YOLOfuse is trained by migration learning using pre-trained weights loaded into the backbone network before the CA attention mechanism, using the optimization function Adam, and a batch size of eight samples. The number of training rounds (Epochs) is set to 300 rounds. 0.937 is momentum factor. Zero is set as decay rate. The learning rate update strategy of COS is adopted. 0.00001 is initial learning rate, rising rapidly to 0.0003 at the beginning of training and decreasing gradually to the initial learning rate as the number of training rounds increased. Metric factor α is set to 0.2. Every 10 Epochs are saved to the model weights.
The loss curves of the training and validation sets are listed in Figure 13a, and the AP curves of the validation set are displayed in Figure 13b.

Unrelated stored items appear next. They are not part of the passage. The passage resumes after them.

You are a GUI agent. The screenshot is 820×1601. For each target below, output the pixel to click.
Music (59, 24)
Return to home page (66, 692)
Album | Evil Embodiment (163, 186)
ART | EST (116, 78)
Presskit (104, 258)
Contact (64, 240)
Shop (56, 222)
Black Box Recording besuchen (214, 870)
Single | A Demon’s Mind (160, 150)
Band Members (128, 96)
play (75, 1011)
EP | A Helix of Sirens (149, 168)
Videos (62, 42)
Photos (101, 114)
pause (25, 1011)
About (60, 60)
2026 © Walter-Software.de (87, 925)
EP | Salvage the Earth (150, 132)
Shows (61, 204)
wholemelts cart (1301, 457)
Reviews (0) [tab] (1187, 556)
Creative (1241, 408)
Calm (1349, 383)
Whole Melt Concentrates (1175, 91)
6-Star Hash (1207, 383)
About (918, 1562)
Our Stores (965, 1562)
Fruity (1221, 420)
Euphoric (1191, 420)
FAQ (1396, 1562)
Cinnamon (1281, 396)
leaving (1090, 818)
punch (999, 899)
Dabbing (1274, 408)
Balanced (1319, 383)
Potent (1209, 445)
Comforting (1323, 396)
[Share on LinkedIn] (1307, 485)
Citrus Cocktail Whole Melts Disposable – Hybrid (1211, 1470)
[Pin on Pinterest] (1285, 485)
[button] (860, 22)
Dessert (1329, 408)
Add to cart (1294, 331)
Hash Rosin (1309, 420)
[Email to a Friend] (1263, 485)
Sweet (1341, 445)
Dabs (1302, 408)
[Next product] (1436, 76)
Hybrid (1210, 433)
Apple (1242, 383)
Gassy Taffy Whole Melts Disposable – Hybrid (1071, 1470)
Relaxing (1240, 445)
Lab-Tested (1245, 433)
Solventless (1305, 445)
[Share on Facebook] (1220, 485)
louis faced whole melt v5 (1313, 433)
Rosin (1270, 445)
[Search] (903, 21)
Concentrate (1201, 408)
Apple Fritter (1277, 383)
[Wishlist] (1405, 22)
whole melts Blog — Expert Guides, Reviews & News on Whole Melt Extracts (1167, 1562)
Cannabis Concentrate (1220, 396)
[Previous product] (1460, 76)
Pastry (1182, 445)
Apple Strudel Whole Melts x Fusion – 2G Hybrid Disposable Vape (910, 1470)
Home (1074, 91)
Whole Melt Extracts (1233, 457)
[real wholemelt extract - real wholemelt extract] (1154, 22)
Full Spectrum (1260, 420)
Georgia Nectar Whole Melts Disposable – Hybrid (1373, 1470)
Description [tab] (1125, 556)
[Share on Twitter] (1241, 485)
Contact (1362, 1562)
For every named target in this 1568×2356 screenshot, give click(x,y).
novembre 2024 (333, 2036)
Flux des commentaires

3.2.2. Performance Results

To analyze the performance of YOLOfuse, it is compared with the original YOLOv5s, YOLOv5m, YOLOv5l, YOLOv5x, YOLOv3 [22], YOLOV4 [23], YOLOV4-Tiny [14], and Faster RCNN [24] on the public test set. Among them, Faster RCNN selects ResNet 50 [25] as the backbone, and the test results using public data are listed in Table 2. Figure 14 displays the detection effect of YOLOfuse on public test set. Figure 15 gives the detection effect of YOLOfuse from self-built test set.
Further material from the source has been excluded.